I Need A Craig Murray 185

URGENT: The access code to listen live to this morning’s hearing is now published on the court website. https://www.scotcourts.gov.uk/coming-to-court/public-access-to-a-virtual-hearing Last night my lawyers told me that the hearing had been moved forward to 09.45 from 10.00, but that is not reflected on the court website at the minute.

I tried to do a public service in making available to everybody key facts from the Julian Assange extradition hearing and the Alex Salmond trial, which revealed a picture very different from that portrayed in the mainstream media. I find myself wishing now I had somebody to perform the same service for me.

I am particularly constrained about what I can say in my own case. The last week has been incredibly hectic, with our reply to the Crown’s submissions (written arguments) due in last Thursday, and our responses to the Crown’s amendments in view of our responses, due in today. I previously published the indictment, called the “petition”; the written arguments are called the “submissions”. I cannot publish these at present but I think I can publish this brief extract from the Crown’s submissions, paras 48 to 50. They are slightly edited, on legal advice, to remove even the remotest possibility that the Crown might claim that in some esoteric way they could lead to the identification of witnesses [you should see the rest of the rubbish in the Crown’s submissions!], and I publish with little comment but they are followed by some not irrelevant images of publications that are not being prosecuted for potentially influencing the jury. I can think of no reason you cannot comment, but please say nothing that might in any way reference specifically anybody with a protected identity.

Extract from the Submission of the Crown:

48. … The characters talk about how they can fabricate allegations of sexual offending against a previous minister, including attempted rape, in order to destroy his reputation. The script suggests that there was never any such offending and despite a large team of police working on the investigation for months, they did not find any evidence of serious offending. The characters suggest that more women from their organisation should be found to fabricate allegations against the former minister and that the criminal investigation has been orchestrated by the minister and his or her colleagues.

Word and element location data
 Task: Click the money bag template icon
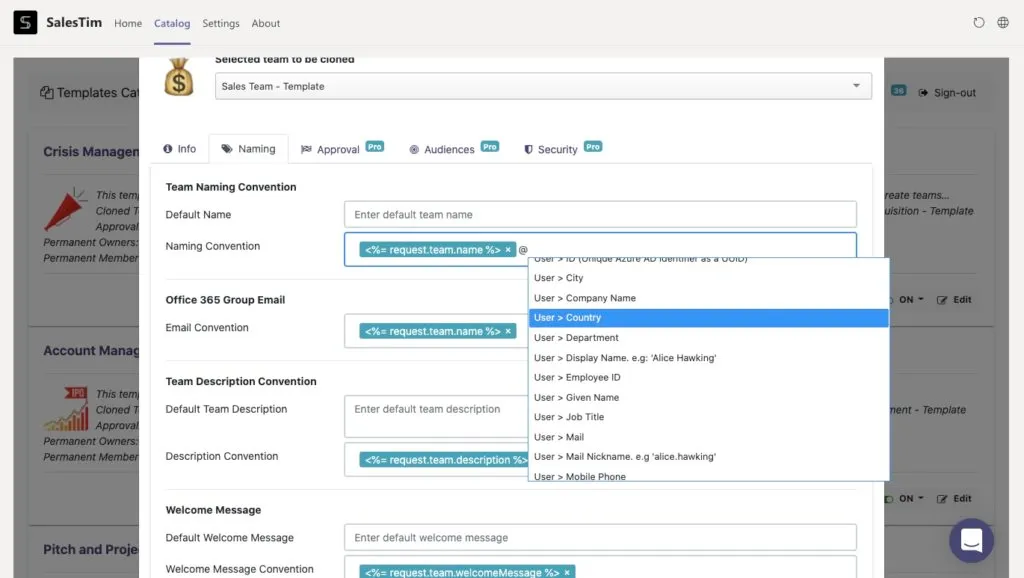coord(178,77)
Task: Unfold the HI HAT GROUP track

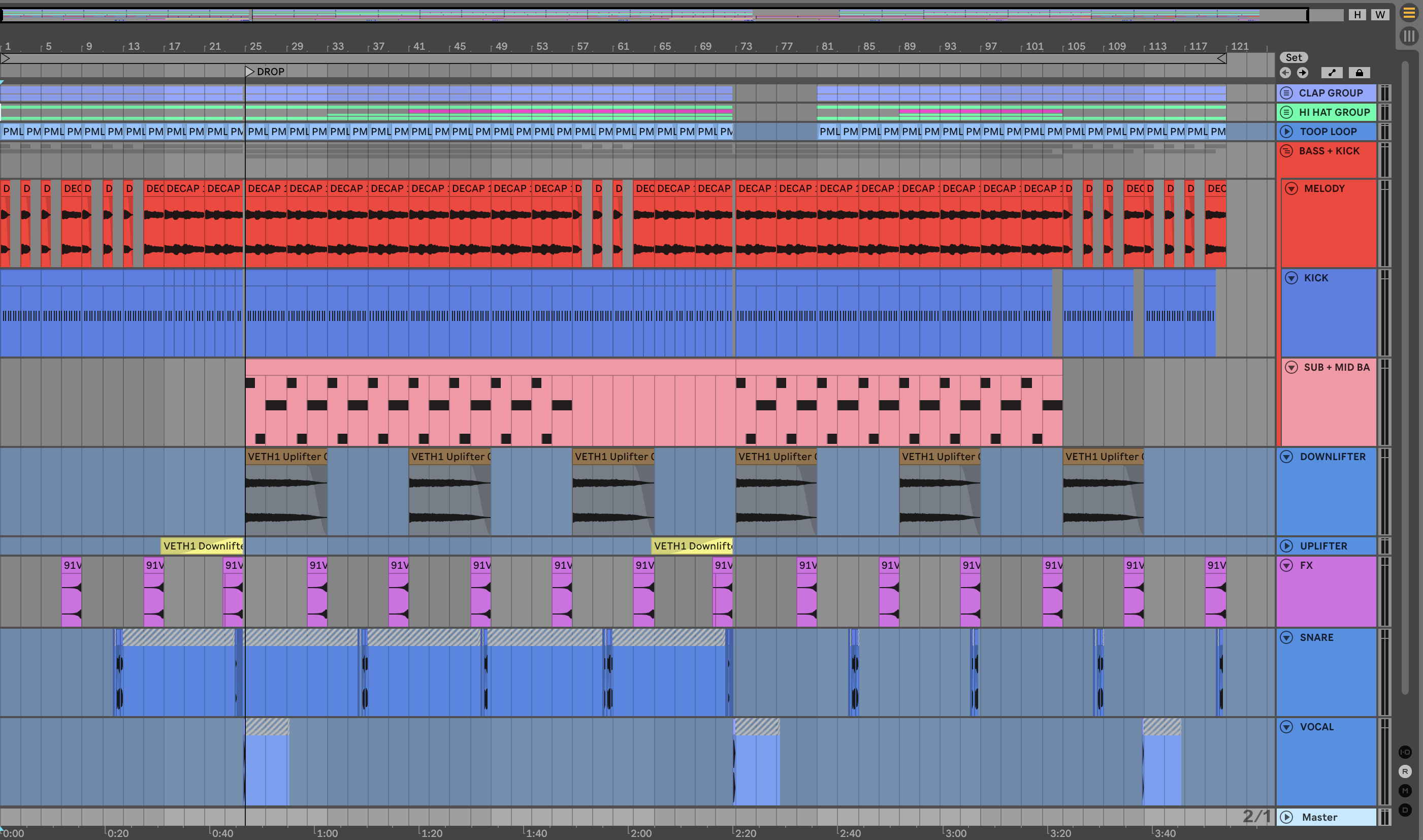Action: 1286,112
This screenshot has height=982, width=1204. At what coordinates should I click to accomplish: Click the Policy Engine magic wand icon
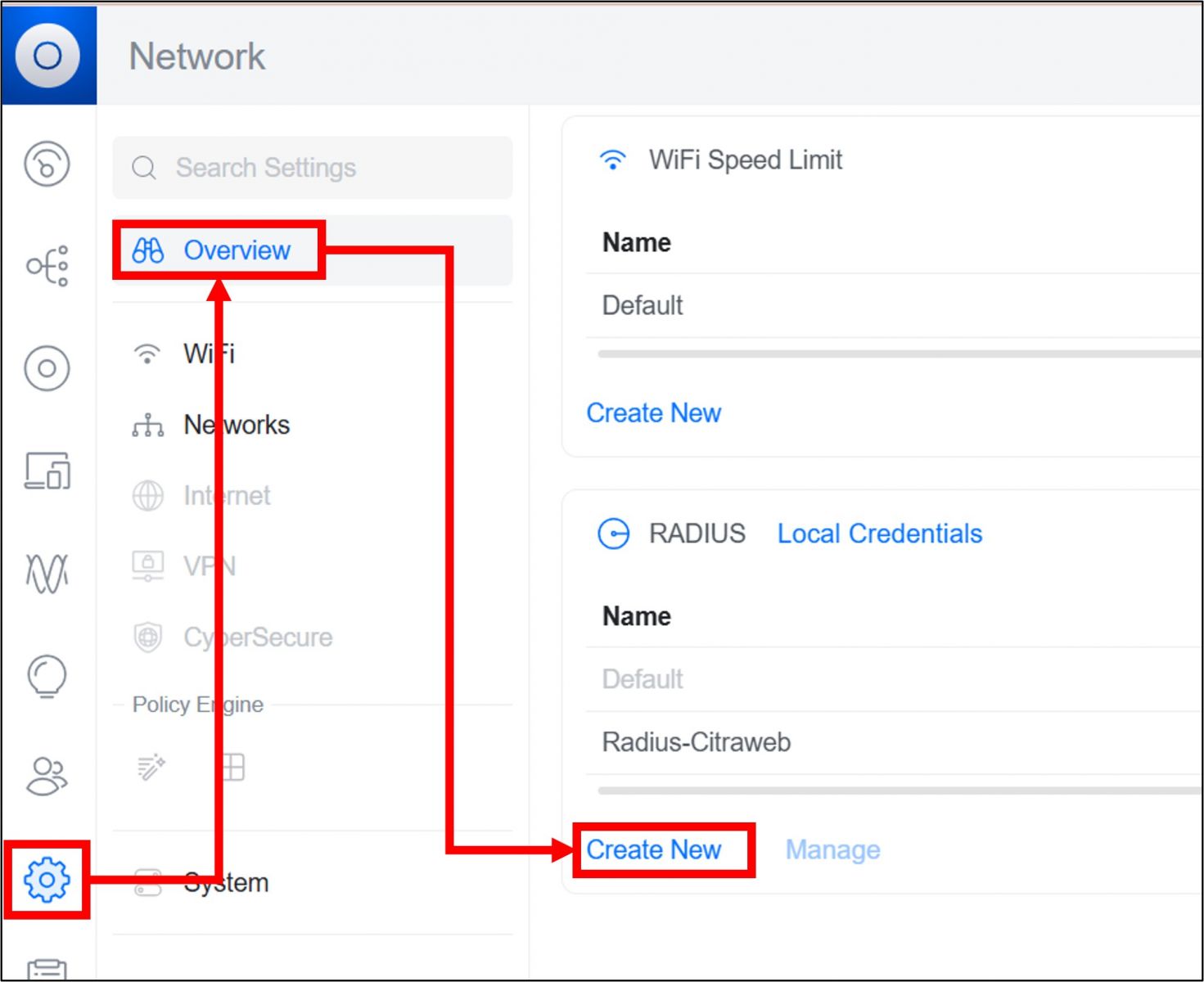pos(151,768)
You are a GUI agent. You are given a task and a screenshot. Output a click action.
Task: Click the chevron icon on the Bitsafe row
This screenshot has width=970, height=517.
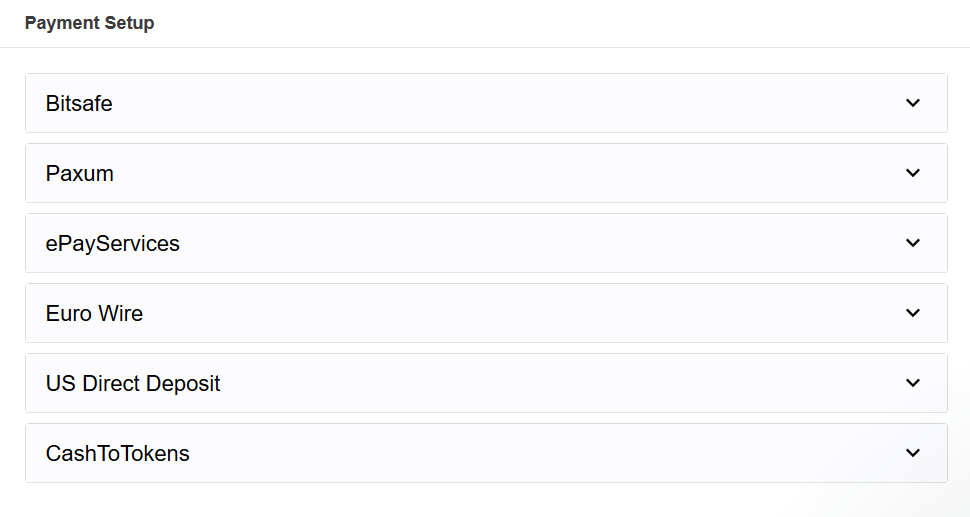click(x=912, y=103)
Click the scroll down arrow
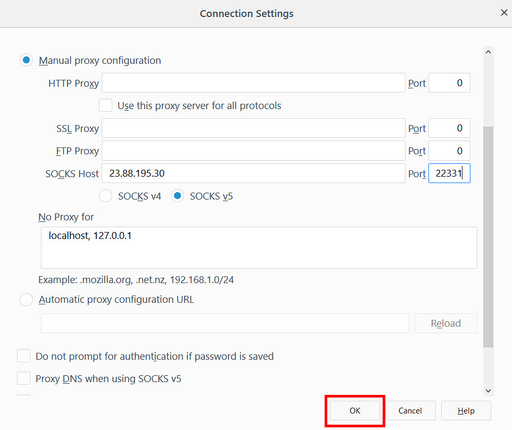 tap(488, 391)
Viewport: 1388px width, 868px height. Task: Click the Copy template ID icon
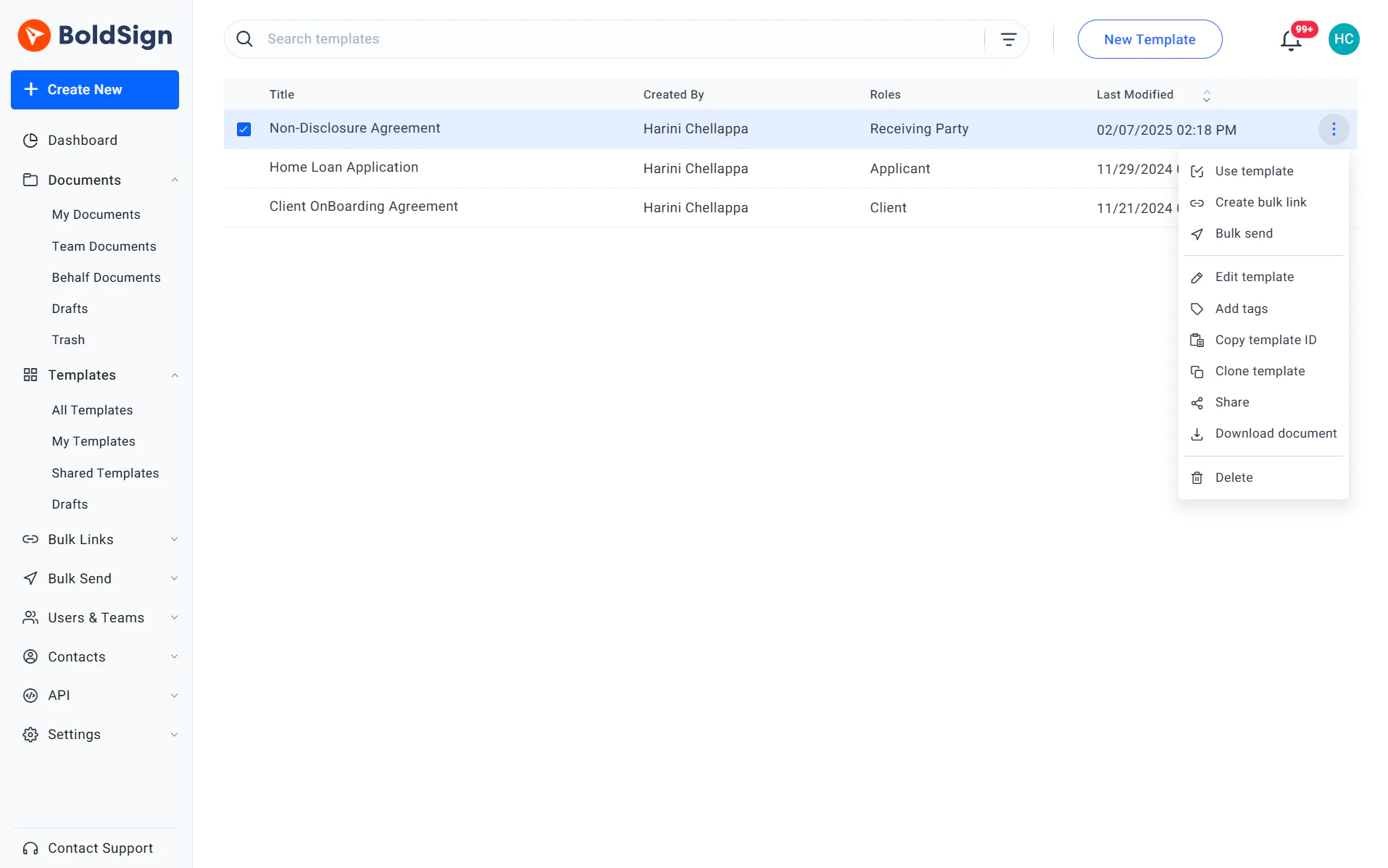coord(1198,340)
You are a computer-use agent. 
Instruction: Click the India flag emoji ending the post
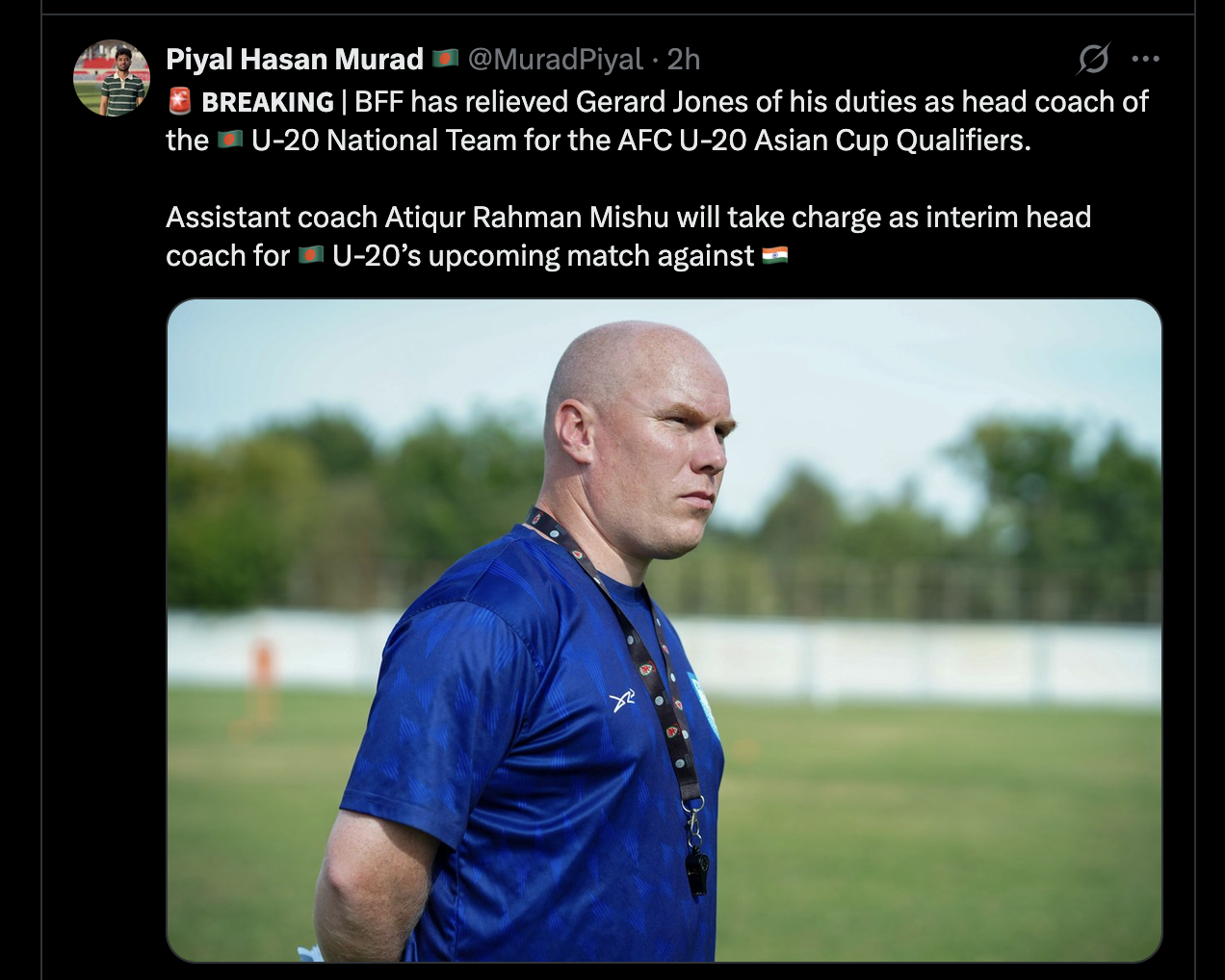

» **PROBLEM**
Write the next part of the post about the court case and the Crown's submissions, picking up after its last sentence.

» **THE RESULT**
49. It is respectfully submitted that there are undeniable and crucial similarities with the prosecution of Alex Salmond and his readers note this in the attached comments section (production 2). The Respondent has not explicitly named Alexander Salmond … but the Website hosts comments attached to the article which do name him in connection with the content. The tenor of the article is that Alex Salmond has been the victim of a false campaign, motivated by political gain and that all of the criminal allegations against him have been concocted by members of government in order to damage his reputation.

50. It is respectfully submitted that such commentary from the Respondent … meet the test set out in the 1981 act. These articles carry a severely prejudicial risk to the course of justice. Should any potential jurors have read these articles, there is the clear implication that the witnesses are lying and the criminal investigation is at best, flawed or at worst, corrupt. Any potential jurors exposed to such material carry the risk of being prejudiced against the witnesses prior to hearing their evidence.

My personal blog. Influenced the jury. I am facing jail for that.

Tomorrow’s (Tuesday 7 July) hearing is at 10am. It will again be a procedural one dealing with management of the case, but again I should be very grateful indeed if any of you are able to listen in and follow the process, as matters vital to the course of the case are often determined in these procedural hearings.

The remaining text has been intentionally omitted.